» Work instruction: Locate the string "agent" in the listing below. Copy every line where it is found.

··········

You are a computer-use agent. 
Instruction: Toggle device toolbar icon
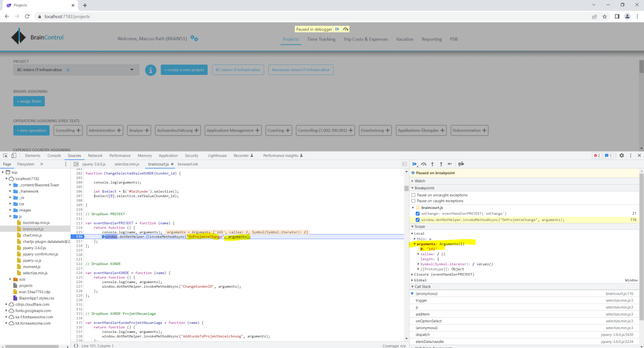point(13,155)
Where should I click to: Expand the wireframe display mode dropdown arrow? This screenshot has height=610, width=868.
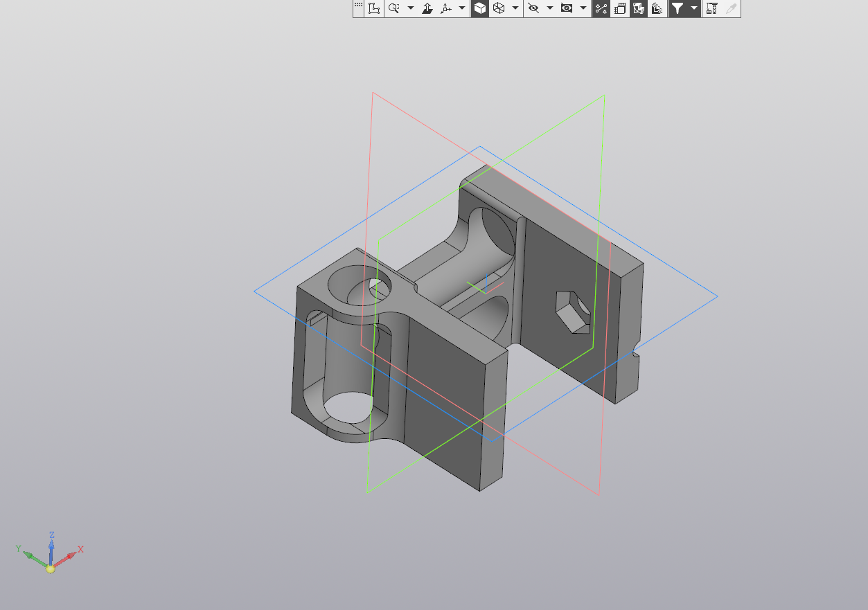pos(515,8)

··········

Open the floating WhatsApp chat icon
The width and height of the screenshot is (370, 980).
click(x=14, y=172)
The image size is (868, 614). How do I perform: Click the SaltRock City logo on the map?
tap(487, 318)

··········

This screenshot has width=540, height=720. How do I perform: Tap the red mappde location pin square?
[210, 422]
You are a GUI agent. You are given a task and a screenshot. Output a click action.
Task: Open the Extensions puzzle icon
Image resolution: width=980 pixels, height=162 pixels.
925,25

··········

» Solved problem:
You are a computer-use agent. 
You are a GUI agent. You are given a task and a screenshot. Output a click action.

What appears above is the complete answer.